8. Assessment Forms: continuous assessment; admission of self-developed software programs, containing databases and database applications, if required; course project defense; final examination paper.

9. Assessment Criteria: only those students who completed the curriculum are allowed to write the exam paper, namely those who: successfully fulfilled laboratory works and proved the operability of the self-developed software programs to the teacher, and also prepared a paper report and a software program on the chosen course topic in the electronic variant, and defended their work before an audience of their groupmates and teaching staff.

Assessment scale for all the educational activities during the semester:


10. Supportive Materials:

• Syllabus;

• Time schedule of the discipline;

• Textbooks;

• Study guides printed by the Department, laboratory operations manuals (hard-cover and electronic copies);

• Electronic lecture notes;

• Sets of individual tasks for independent work;

• Tasks for module tests;

• A list of topics for course projects;

• Tests for the examination paper.

11. Language of Instruction: Russian (due to the fact that the groups contain a significant number of foreign students who have Russian as the language of instruction in their contracts).

12. List of Recommended Literature:

Basic

1. Хомоненко А.Д., Цыганков.М., Мальцев М.Г Базы данных: Учебник, 5-е издание (Databases: Textbook, 5th Edition)– Москва: Бином-Пресс, 2006. – 732 с.

2. Кузнецов С. Д. Основы баз данных.
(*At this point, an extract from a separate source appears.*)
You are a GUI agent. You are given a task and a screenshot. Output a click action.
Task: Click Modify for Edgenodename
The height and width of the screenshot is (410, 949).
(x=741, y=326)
Интернет-университет информационных технологий (An Introduction to Databases. Internet-University Information Technologies) – ИНТУИТ.ру, 2005.

3. Д. Мейер Теория реляционных баз данных (The Relational Database Theory), Мир, 1987 .

4. Когаловский М.Р. Энциклопедия технологий баз данных (The Database Technologies Encyclopedia), М.: Финансы и статистика, 2002

5. Гектор Гарсиа-Молина, Джеффри Ульман, Дженифер Уидом Системы баз данных. Полный курс (Database Systems. Full-Time Course) М., С.-Петербург, Киев: Вильямс, 2003.

Supplementary

1. Мартин Грабер Введение в SQL (An Introduction to the SQL), Москва , Лори, 1990

2. Джон Л. Вескас, Майк Гандерлоу, Мэри Чипмен Access и SQL Server. Руководство разработчика (Access and the SQL Server. Guidance for a Design Engineer). Москва , Лори, 1996.

3. Васильев А., Андреев А. VBA в Office 2000. Учебный курс (VBA in Office 2000. Course of Study). С.Петербург, Москва, Харьков, Минск, Питер, 2001.